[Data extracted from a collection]
=====

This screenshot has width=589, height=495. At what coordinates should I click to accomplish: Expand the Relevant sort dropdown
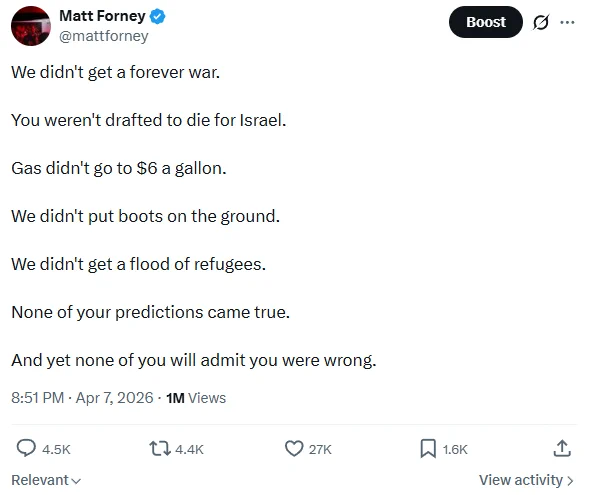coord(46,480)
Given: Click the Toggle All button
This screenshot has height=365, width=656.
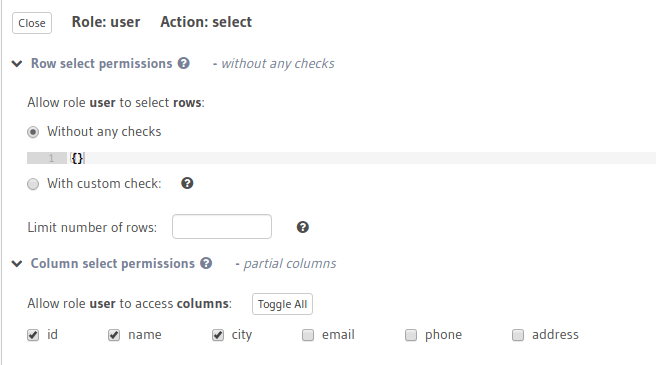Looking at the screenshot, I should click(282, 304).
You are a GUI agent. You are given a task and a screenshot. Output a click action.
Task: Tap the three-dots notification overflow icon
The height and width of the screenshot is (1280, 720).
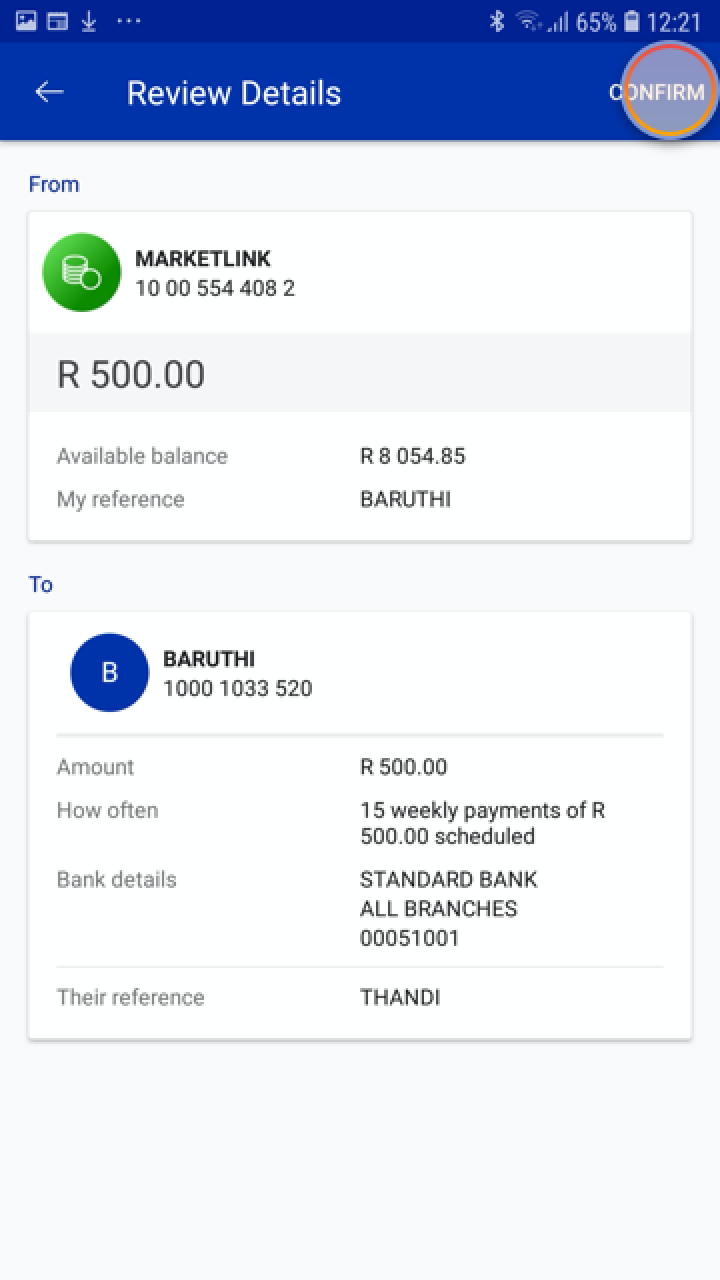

=====

About this task: The copy you give must run from the line containing "Task: Tap the" through the last line of the records, exactly, with the pictures left out.

Output of the exercise:
Task: Tap the three-dots notification overflow icon
The height and width of the screenshot is (1280, 720).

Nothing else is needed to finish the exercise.